_TASK_:
Copy out every one of the records below verbatim, keeping each line unchanged.

_EXTRACTED ENTRIES_:
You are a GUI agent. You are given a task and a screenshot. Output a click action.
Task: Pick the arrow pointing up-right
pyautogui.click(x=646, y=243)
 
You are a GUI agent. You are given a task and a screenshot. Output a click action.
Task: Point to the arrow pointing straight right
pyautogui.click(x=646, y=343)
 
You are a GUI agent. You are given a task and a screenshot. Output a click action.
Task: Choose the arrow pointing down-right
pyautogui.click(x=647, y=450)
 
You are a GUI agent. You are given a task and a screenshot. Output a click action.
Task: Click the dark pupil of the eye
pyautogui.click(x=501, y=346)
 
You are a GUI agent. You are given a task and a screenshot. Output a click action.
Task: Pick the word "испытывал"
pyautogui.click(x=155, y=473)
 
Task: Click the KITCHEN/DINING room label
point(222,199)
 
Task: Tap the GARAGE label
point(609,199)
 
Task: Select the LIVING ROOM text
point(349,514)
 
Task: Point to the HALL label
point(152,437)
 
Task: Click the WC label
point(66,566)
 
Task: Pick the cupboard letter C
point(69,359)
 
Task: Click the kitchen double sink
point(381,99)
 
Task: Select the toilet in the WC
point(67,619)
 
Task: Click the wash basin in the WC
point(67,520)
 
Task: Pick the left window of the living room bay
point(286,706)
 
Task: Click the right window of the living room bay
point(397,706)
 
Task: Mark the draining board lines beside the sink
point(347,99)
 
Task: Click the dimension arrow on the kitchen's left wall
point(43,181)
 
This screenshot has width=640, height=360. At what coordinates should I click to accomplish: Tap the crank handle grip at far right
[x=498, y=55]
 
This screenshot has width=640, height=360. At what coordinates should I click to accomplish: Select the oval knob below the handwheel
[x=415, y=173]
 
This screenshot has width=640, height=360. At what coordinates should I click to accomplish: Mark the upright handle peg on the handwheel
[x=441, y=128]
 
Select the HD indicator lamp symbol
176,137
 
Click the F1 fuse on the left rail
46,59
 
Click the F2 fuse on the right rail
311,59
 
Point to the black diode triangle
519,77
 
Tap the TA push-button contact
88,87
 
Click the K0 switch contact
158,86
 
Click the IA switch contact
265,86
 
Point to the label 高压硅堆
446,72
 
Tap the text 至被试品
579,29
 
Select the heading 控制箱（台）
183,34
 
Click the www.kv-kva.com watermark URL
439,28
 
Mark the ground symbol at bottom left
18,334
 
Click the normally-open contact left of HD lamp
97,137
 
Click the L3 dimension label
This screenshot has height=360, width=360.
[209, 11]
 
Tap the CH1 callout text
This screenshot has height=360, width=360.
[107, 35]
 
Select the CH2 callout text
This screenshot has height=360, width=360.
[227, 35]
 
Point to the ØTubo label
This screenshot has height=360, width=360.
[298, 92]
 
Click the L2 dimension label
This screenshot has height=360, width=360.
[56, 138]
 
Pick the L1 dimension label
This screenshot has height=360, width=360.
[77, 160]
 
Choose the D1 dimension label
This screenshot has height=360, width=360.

_CORRECT OUTPUT_:
You are a GUI agent. You are given a task and a screenshot. Output a click action.
Task: Pick the arrow pointing up-right
pyautogui.click(x=646, y=243)
 
You are a GUI agent. You are given a task and a screenshot. Output a click action.
Task: Point to the arrow pointing straight right
pyautogui.click(x=646, y=343)
 
You are a GUI agent. You are given a task and a screenshot. Output a click action.
Task: Choose the arrow pointing down-right
pyautogui.click(x=647, y=450)
 
You are a GUI agent. You are given a task and a screenshot. Output a click action.
Task: Click the dark pupil of the eye
pyautogui.click(x=501, y=346)
 
You are a GUI agent. You are given a task and a screenshot. Output a click action.
Task: Pick the word "испытывал"
pyautogui.click(x=155, y=473)
 
Task: Click the KITCHEN/DINING room label
point(222,199)
 
Task: Tap the GARAGE label
point(609,199)
 
Task: Select the LIVING ROOM text
point(349,514)
 
Task: Point to the HALL label
point(152,437)
 
Task: Click the WC label
point(66,566)
 
Task: Pick the cupboard letter C
point(69,359)
 
Task: Click the kitchen double sink
point(381,99)
 
Task: Select the toilet in the WC
point(67,619)
 
Task: Click the wash basin in the WC
point(67,520)
 
Task: Pick the left window of the living room bay
point(286,706)
 
Task: Click the right window of the living room bay
point(397,706)
 
Task: Mark the draining board lines beside the sink
point(347,99)
 
Task: Click the dimension arrow on the kitchen's left wall
point(43,181)
 
This screenshot has width=640, height=360. At what coordinates should I click to accomplish: Tap the crank handle grip at far right
[x=498, y=55]
 
This screenshot has width=640, height=360. At what coordinates should I click to accomplish: Select the oval knob below the handwheel
[x=415, y=173]
 
This screenshot has width=640, height=360. At what coordinates should I click to accomplish: Mark the upright handle peg on the handwheel
[x=441, y=128]
 
Select the HD indicator lamp symbol
176,137
 
Click the F1 fuse on the left rail
46,59
 
Click the F2 fuse on the right rail
311,59
 
Point to the black diode triangle
519,77
 
Tap the TA push-button contact
88,87
 
Click the K0 switch contact
158,86
 
Click the IA switch contact
265,86
 
Point to the label 高压硅堆
446,72
 
Tap the text 至被试品
579,29
 
Select the heading 控制箱（台）
183,34
 
Click the www.kv-kva.com watermark URL
439,28
 
Mark the ground symbol at bottom left
18,334
 
Click the normally-open contact left of HD lamp
97,137
 
Click the L3 dimension label
This screenshot has height=360, width=360.
[209, 11]
 
Tap the CH1 callout text
This screenshot has height=360, width=360.
[107, 35]
 
Select the CH2 callout text
This screenshot has height=360, width=360.
[227, 35]
 
Point to the ØTubo label
This screenshot has height=360, width=360.
[298, 92]
 
Click the L2 dimension label
This screenshot has height=360, width=360.
[56, 138]
 
Pick the L1 dimension label
This screenshot has height=360, width=360.
[77, 160]
 
Choose the D1 dimension label
This screenshot has height=360, width=360.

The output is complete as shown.